We took turns holding the dog while the other navigated through jagged rocks to climb even further to the peak. If you’re able, go a little bit further up. The view changes with every few feet and you get closer and closer to a 360 view. The true summit is called Haystack.

In early spring, climbers getting ready for Rainier come here with weighted packs. Conventional wisdom says if they can reach the end of the trail in under two hours, they’re ready to conquer the state’s tallest peak. 


The top is mostly rocks so don’t expect shade for your lunch or snack break. I recommend lots of water, a hat and crouching down under the tree or large rocks you’ll find for shade. 

We started heading down at 3:45 p.m. and were back in the truck by 5:30 p.m. I remember how much my knees HURT so wearing proper hiking gear, layers and good boots will make a world of difference.
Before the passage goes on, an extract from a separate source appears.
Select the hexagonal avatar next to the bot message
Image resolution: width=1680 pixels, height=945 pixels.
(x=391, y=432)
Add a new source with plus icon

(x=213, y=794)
No, we never used poles. 

As I shared on my Facebook and Instagram (FOLLOW ME FOR REAL TIME UPDATES!)

Conquered Mount Si today and HOLY KNEES AND CALVES this was no joke! 8 miles in 5 hours. We gained about 1,000 ft in elevation per mile and reached the elevation 3,500 ft. Perfect hiking day with clear views of all the cities and #mountrainier ! 😍

This kicked my ass!

Not only was it a steep and slightly challenging hike there were a lot of people on the trail (100,000 per year hike this trail) and I was at the battle of some health issues that would last a few months. But, as with all of our hikes, I was impressed that I was capable of handling something like that in good time and the view is always worth it.

Don’t let this scare you away though! Novice hikers are just as welcome and enjoy it just as much. We had so many friends who denied (and continue to deny) exploring the areas we live in. If you just get out and try you will be in awe. You have no idea what you’re missing until you go see it for yourself. 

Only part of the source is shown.